PROBLEM TO WORK ON: Please reproduce the entries below from the first line through the line containing "[x=378, y=248]", without the pictures.

[Entries from a collection]
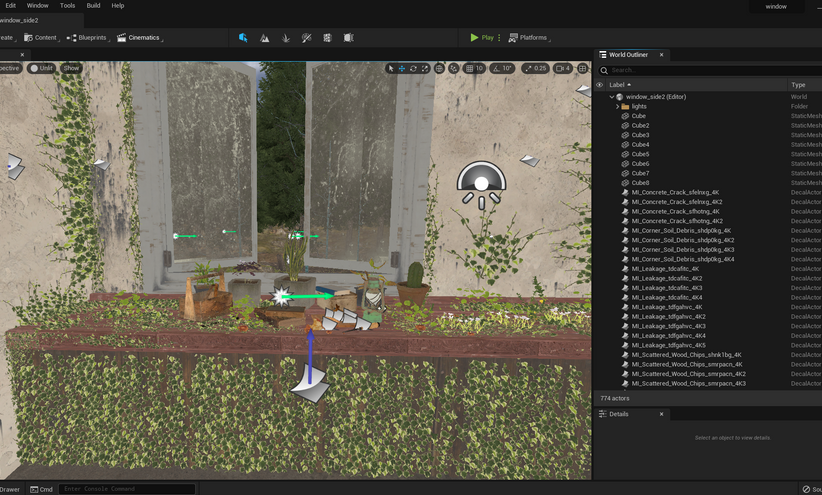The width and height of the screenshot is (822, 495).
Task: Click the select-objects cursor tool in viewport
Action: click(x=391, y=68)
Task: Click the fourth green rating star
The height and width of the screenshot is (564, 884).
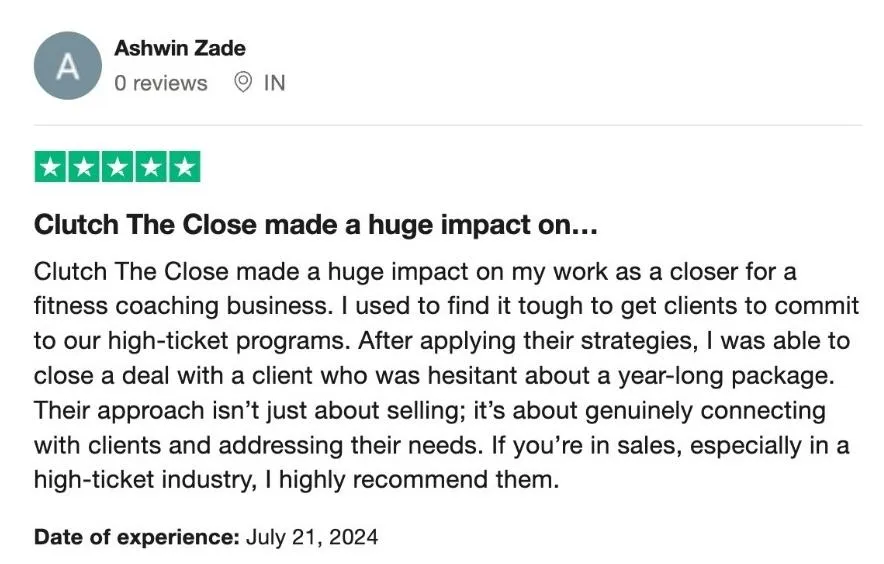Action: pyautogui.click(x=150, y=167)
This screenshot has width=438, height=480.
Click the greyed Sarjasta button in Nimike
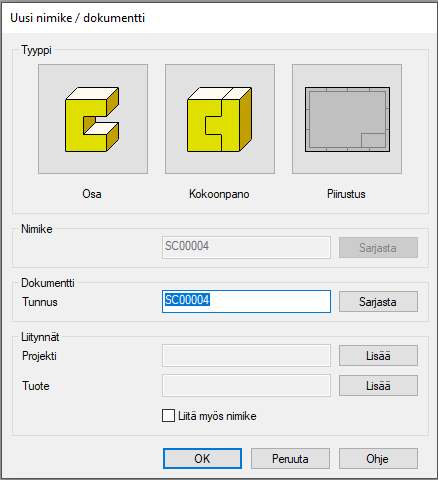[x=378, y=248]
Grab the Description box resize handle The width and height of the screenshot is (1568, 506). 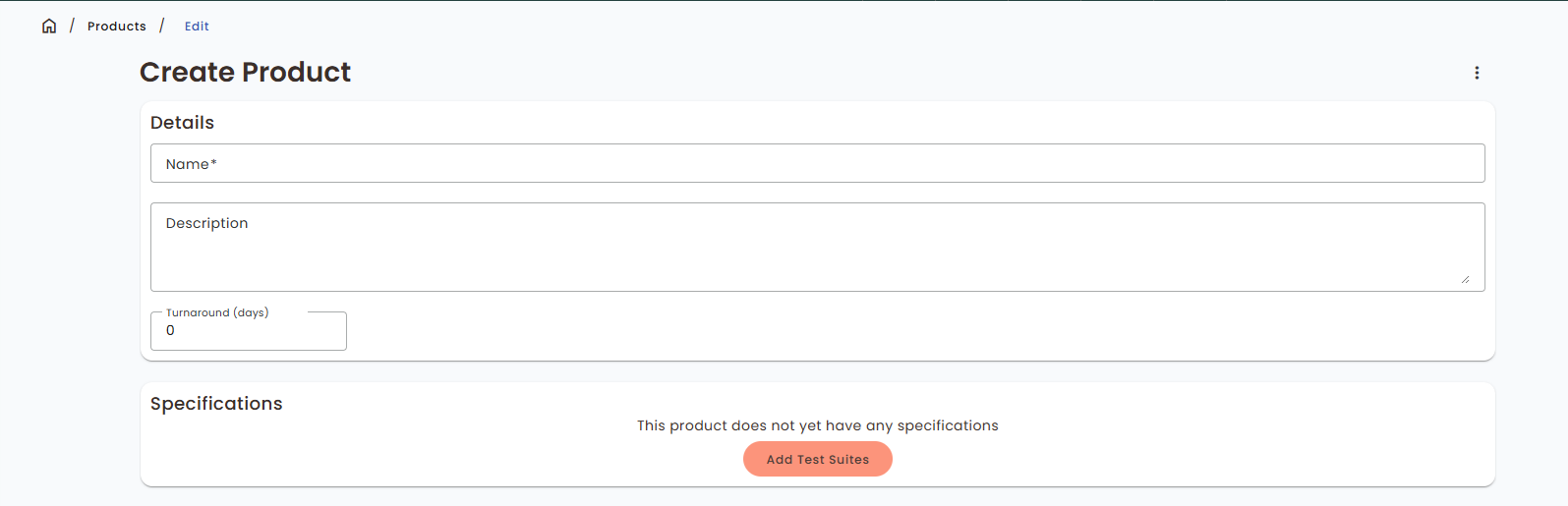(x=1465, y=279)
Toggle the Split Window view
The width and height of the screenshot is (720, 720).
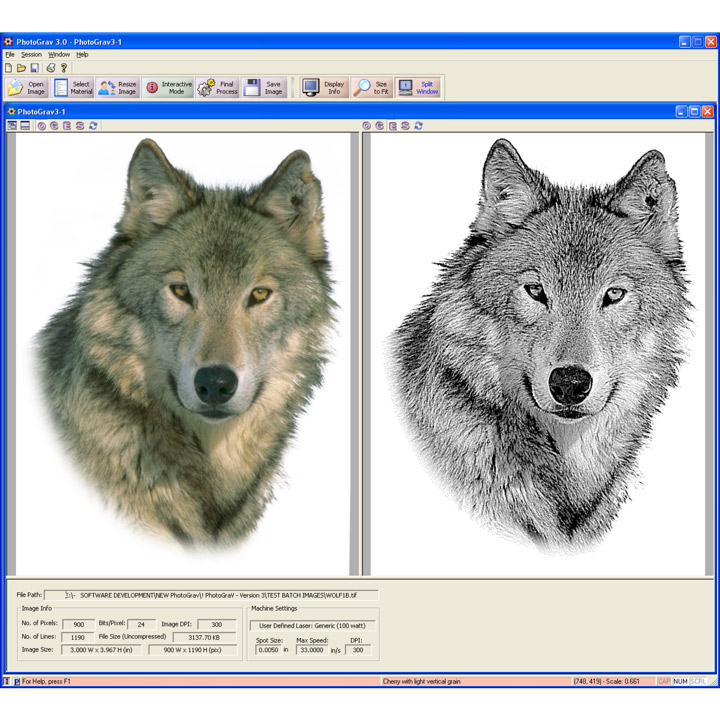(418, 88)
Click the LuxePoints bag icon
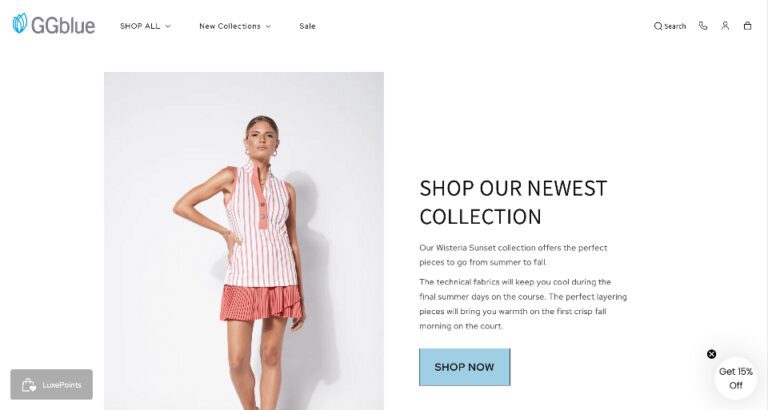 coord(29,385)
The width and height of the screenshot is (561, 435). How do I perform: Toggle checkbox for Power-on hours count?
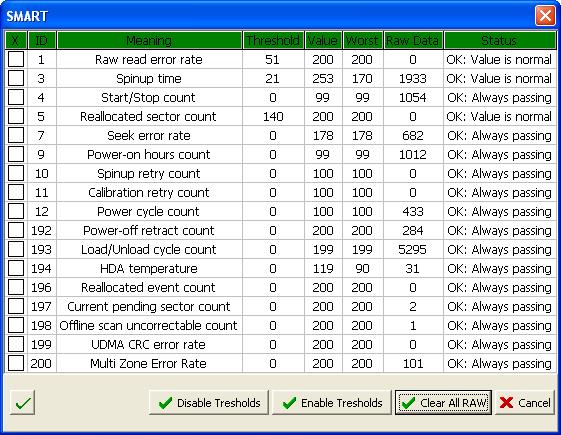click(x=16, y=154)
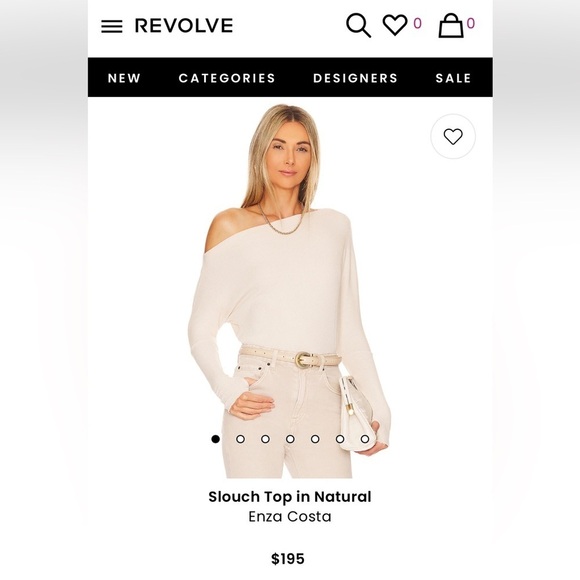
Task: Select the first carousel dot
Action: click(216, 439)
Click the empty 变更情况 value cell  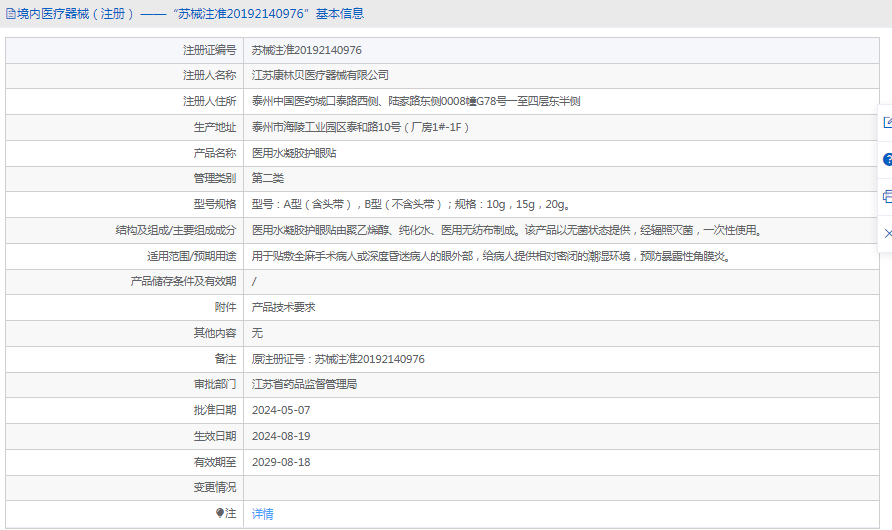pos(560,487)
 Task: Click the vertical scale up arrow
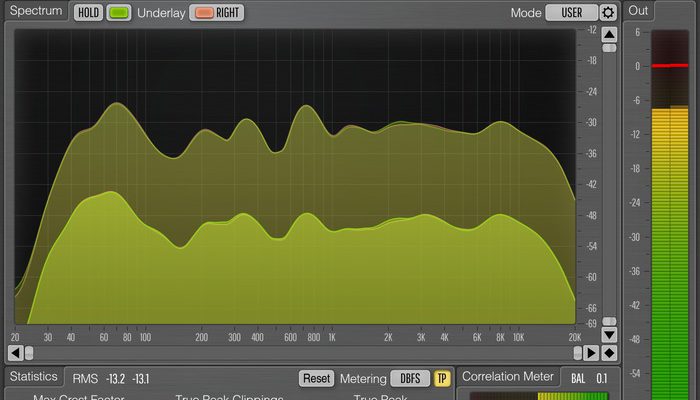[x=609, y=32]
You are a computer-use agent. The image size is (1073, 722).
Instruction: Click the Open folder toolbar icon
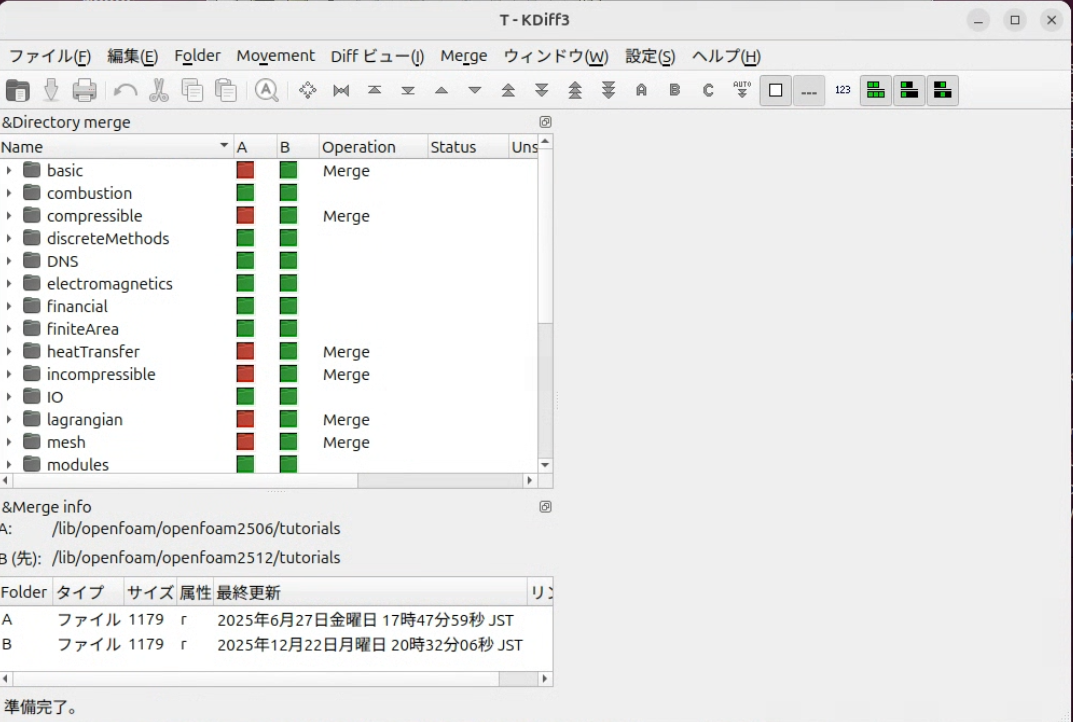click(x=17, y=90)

ANSWER FOR THE TASK:
The width and height of the screenshot is (822, 495).
Task: Click the select-objects cursor tool in viewport
Action: click(x=391, y=68)
Task: Click the fourth green rating star
The height and width of the screenshot is (564, 884).
Action: pyautogui.click(x=150, y=167)
This screenshot has width=438, height=480.
Click the greyed Sarjasta button in Nimike
[x=378, y=248]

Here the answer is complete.